Design Week Portland blows up all over town next week, celebrating our design industries with interdisciplinary swagger—just about every genre of design shows up somewhere—and inclusivity that promise inspiration and threaten exhaustion. (There are about 180 different events. Hydrate.)
And fittingly enough, DWP (October 7-12) is, itself, a sort of design experiment. Launched last year, this meta-mega-event took initial inspiration from the wealth of high-quality design programming Portland already offered. “We looked around and saw Designspeaks, we saw Creative Mornings, at We Make, at PSU’s Show & Tell,” says DWP cofounder Eric Hillerns, a designer and brand strategist. “We figured if we could get similar 10 events together, it’s a Design Week.”
So Hillerns and codirector Tsilli Pines—incidentally, possessor of one of Portland’s best names—decided to set up an open source-ish model: not so much a festival as a platform, a rallying point, a theme, a viral idea.
Something like that, anyway.
Basically, Portland design professionals and organizations (like AIGA Portland, at right) are encouraged to throw an event into the Design Week stew, an approach the organizers hope breeds just enough chaos to reflect the city’s creative ferment.
“It’s not as closely guarded as a conference with one central command,” Hillerns says. “There are some disadvantages to that, I suppose, but that’s not really how Portland operates right now. In some ways, the way this is taking shape is a reflection of how the economy has changed. It’s more decentralized, with many small, overlapping economies within a larger whole.”

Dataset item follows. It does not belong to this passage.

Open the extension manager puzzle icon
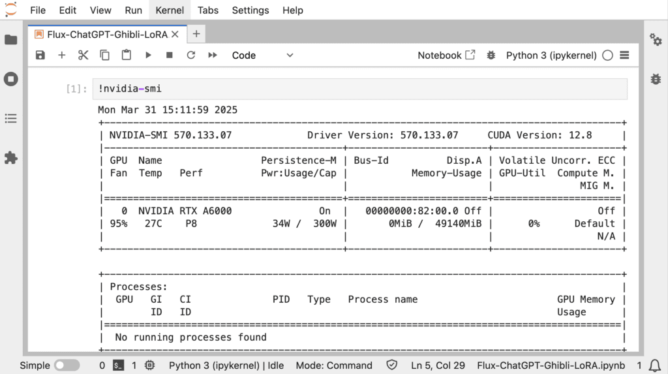 pos(11,158)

It’s really a simple idea: a wide-open cocktail party of an event, in contrast to the hyper-curation that often characterizes current ideas fests.
Amid the many open houses, talks, works sessions, and parties, of course, a few events do stand out. Hillerns himself points to graphic design legend David Carson, who rocked the magazine world with Ray Gun magazine in the early ‘90s and will hold forth in iconoclastic style (most likely) next Monday night.
Next Tuesday, Google hosts an intriguing, application-only design-a-thon. “What is it?” Hillerns says. “Well, isn’t that always the question with Google? They’ve been doing this around the country and the world—sending out a general invitation to a community of designers, and getting them in a room to work on ideas that may or may not be related to Google’s business model.”
Wednesday evening’s Dissecting Design forum, organized by the Portland Advertising Federation, features an estimable line-up of local talent, from branding powerhouse Sandstrom Partners founder Steve Sandstrom to Ziba creative director Eric Park to Elizabeth Dye, creator of the wedding-dress brand/studio English Dept.
Thursday brings Stumpquest, a prospectively awesome festival-within-a-festival dedicated to local video game design, featuring workshops, live testing, and a tournament. Around the Monthly’s offices, there’s definite buzz about the details-TBD Friday party hosted by Escape Collective, whose ruggedly elegant geodesic shelters we featured in our Trophy Case column recently (see right). And amid all the modish pop and buzz, it’s nice to see Hollywood Theatre screening Design is One, a documentary on design icons Massimo and Lella Vignelli.
The complete schedule is, frankly, a little overwhelming—though the handy interactive map of the many studio and design-firm open houses might help. All told, it’s a bonfire of bright thinking, true to the original inclusive vision.
“We wanted to collaborate in a way that could scale, and be organic,” Hillerns says. “We wanted this to evolve as all kinds of people participate.” Mission accomplished, already.